I’m slacking.
Shite! I didnt realize I hadn’t posted since Sunday, where does the freaking time go?
Unfortunately my mood the past two days has been like the weather today, dark and shitty. I still am having days where I have no motivation, I don’t want to get out of bed, and I don’t want to look at anyone’s face. I hate that I feel like that, and I’ve always prided myself in being disciplined with managing my stress and the past couple of months it has felt out of my control. Very unnerving at times. Monday I did the workout that I listed on Sunday…..which also riding my bike to work to the gym and then back home again. Yesterday I just did cardio, which ending up being extreme cardio, (ha!) because I rode my bike to and from work but it was raining!! So by the time I got home from work I looked like pigpen! haha but it was fun, I definitely don’t mind getting dirty. =0)
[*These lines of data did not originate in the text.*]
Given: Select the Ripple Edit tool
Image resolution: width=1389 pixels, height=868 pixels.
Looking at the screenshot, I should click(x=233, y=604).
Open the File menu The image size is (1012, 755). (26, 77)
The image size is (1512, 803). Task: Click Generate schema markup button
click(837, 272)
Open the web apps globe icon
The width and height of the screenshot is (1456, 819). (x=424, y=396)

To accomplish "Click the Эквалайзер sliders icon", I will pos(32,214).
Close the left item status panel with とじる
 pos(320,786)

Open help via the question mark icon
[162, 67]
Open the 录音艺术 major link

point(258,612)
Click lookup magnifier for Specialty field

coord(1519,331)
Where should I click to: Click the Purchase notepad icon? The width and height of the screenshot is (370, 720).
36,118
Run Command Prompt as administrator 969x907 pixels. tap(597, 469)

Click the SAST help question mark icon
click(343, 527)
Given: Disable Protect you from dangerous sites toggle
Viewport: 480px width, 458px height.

Today I just wanted to go home after work, but I told myself no go workout, you’ll feel better. Well that plan backfired and I ended up having a pretty shitty workout which I’m going to have to do over again tomorrow. That NEVER happens. But you know what, I have to just let it go and just ride out the crappy feeling cause tomorrow is a new freaking day. While when I’m not feeling so great I usually love to stuff down my feelings and hide away, its kind of nice to be able to vent a little to someone who you care about and can make u laugh till ur sides hurt, yeah you know who you are if you’re reading this. =0) Thank you.
I’m not even posting my "workout" today cause I’m doing it tomorrow and I’m going to kick that workout’s ass. yaya.






July 24, 2008 at 7:33 am
Hey Keep your head up. Sometimes you just need a break. Go out and do something fun, it will help you realize why you work out in the first place. Whats the point if you cant enjoy it.